● Input data:

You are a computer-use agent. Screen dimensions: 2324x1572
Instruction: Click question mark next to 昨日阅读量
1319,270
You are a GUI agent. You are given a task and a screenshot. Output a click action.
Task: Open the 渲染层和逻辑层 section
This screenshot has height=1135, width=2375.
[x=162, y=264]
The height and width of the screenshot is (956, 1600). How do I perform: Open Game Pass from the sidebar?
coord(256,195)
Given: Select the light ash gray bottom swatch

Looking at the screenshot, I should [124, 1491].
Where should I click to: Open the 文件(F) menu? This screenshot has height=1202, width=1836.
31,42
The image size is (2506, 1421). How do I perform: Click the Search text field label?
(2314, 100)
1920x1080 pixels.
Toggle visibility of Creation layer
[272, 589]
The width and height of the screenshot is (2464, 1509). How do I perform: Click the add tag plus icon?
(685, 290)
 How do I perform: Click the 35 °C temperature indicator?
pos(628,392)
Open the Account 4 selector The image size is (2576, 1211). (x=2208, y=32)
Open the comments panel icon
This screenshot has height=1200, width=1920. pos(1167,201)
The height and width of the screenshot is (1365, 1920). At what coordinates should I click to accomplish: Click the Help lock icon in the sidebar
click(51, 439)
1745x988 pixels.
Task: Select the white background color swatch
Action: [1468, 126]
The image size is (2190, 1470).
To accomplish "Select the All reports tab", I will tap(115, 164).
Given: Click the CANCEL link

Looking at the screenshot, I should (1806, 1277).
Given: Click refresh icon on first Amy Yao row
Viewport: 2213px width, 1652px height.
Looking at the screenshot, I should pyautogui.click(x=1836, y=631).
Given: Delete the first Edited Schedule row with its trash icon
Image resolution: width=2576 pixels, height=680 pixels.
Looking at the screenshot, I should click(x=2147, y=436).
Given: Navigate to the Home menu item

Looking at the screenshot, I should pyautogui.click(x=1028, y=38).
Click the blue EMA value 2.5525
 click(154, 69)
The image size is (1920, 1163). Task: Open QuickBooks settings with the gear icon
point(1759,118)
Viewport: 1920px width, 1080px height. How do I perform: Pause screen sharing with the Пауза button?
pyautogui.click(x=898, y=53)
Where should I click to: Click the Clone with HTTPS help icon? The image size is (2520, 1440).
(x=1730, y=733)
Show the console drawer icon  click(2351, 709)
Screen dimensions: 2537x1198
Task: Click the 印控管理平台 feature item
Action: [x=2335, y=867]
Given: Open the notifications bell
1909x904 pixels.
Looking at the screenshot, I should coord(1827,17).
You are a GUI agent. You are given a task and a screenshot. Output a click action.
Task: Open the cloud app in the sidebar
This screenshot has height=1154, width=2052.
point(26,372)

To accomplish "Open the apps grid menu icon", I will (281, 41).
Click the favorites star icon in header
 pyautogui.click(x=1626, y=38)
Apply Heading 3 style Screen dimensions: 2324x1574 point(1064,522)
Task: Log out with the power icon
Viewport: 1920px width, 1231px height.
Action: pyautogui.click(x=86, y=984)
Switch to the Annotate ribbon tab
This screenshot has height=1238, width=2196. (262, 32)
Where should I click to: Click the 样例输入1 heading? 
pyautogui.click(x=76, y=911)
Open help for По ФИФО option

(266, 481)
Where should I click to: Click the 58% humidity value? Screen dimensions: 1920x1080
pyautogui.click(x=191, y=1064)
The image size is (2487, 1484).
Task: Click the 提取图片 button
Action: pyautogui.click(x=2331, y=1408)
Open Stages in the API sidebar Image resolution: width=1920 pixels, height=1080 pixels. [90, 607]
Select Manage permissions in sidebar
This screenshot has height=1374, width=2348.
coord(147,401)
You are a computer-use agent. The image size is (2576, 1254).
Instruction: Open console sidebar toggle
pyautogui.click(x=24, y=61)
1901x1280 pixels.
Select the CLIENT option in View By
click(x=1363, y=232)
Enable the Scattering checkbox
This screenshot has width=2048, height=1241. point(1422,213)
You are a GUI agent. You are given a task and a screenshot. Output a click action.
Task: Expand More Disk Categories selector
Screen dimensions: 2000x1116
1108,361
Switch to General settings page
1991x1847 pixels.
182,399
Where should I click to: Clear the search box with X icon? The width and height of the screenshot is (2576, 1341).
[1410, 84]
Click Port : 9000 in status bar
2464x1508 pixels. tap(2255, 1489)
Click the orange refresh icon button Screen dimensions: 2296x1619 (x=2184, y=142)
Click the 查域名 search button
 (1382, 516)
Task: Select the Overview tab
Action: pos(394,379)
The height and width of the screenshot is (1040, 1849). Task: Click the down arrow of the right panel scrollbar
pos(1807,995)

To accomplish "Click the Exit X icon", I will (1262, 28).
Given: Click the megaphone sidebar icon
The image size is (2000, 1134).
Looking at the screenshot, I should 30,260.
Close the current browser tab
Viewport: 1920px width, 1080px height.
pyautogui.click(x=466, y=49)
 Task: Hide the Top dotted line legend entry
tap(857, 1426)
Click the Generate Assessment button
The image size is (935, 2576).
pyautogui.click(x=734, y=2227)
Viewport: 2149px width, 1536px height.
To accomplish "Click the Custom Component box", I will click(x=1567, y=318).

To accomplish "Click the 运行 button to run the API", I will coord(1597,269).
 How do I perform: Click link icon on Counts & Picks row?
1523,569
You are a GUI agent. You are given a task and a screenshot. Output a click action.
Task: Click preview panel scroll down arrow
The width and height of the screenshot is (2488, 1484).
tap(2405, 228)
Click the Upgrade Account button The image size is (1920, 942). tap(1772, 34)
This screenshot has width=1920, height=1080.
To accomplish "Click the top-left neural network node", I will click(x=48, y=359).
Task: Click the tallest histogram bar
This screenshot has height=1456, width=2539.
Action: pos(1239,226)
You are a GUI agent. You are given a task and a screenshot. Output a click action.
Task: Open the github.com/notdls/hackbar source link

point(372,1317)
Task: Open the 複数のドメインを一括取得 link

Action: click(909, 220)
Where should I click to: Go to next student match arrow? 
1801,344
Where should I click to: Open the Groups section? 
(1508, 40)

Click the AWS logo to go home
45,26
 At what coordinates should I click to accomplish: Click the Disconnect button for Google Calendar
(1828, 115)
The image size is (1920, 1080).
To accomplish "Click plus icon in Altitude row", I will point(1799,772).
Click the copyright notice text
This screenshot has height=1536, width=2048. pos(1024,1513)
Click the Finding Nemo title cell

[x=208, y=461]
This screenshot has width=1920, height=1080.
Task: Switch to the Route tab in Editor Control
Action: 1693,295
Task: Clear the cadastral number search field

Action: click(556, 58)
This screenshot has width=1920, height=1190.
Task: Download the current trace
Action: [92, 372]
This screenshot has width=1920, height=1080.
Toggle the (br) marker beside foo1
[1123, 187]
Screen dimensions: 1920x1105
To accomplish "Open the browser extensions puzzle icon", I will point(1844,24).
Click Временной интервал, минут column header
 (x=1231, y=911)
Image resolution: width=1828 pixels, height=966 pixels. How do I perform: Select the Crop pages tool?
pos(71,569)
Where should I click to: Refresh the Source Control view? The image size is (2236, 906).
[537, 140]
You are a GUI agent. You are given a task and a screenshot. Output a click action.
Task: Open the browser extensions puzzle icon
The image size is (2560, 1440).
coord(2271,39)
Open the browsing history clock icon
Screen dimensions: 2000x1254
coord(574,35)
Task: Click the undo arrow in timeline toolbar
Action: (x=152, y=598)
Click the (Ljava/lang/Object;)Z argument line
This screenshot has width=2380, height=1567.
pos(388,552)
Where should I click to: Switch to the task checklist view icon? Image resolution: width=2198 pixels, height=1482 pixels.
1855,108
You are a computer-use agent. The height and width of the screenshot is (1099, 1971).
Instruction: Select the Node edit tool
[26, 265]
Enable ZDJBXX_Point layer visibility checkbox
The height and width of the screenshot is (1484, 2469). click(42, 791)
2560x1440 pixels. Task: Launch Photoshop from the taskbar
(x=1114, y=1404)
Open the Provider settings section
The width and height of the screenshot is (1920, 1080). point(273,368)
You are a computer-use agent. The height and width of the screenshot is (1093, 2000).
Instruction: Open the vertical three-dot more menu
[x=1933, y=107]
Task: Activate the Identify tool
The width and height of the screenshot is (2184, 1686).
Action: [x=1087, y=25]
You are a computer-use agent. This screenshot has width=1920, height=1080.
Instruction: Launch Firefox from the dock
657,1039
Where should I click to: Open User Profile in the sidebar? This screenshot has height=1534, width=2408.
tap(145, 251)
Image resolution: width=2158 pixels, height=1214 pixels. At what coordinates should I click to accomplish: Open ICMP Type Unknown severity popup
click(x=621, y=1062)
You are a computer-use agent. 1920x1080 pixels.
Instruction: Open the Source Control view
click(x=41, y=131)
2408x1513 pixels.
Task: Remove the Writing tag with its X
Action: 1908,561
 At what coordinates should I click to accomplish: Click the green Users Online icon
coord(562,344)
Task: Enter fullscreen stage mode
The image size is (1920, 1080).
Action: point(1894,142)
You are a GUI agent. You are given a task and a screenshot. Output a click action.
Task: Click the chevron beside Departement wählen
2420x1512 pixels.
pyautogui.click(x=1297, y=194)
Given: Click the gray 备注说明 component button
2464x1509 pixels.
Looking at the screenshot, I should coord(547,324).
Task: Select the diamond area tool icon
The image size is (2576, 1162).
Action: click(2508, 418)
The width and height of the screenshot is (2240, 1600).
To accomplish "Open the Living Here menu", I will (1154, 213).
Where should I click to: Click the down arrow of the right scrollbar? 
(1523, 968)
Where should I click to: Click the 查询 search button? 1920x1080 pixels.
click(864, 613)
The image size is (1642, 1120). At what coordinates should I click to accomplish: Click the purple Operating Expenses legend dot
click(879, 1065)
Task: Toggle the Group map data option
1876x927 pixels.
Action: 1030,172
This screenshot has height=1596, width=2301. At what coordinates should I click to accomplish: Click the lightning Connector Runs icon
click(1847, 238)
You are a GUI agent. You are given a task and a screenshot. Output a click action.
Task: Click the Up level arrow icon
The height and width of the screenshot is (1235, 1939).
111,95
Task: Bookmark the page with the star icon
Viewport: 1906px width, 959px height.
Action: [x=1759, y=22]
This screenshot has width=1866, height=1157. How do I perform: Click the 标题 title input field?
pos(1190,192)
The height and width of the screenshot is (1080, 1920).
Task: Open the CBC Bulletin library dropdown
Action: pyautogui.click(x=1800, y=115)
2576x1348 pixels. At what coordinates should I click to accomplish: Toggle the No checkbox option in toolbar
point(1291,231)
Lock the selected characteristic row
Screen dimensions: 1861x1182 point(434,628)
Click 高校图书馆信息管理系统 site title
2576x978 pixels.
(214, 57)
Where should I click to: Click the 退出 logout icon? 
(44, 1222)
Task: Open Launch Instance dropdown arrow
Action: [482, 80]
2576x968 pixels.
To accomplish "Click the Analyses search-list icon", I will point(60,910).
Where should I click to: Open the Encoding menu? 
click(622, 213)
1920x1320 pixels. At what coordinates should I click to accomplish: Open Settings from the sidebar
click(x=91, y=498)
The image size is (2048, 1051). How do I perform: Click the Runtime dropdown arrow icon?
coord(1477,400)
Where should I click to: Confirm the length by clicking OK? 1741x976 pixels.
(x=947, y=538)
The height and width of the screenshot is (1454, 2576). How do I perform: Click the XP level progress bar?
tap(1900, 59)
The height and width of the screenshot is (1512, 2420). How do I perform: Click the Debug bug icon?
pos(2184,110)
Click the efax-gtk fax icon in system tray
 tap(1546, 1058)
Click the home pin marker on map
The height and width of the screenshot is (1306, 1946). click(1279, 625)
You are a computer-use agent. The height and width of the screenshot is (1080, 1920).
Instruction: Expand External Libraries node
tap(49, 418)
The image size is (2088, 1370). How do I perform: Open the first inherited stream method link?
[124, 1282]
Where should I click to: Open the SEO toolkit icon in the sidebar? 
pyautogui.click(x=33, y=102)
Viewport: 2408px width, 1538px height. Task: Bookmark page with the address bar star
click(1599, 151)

● What to do:
Show all lines from the entries that hold "extensions".

● Response area:
To accomplish "Open the browser extensions puzzle icon", I will point(1844,24).
Task: Open the browser extensions puzzle icon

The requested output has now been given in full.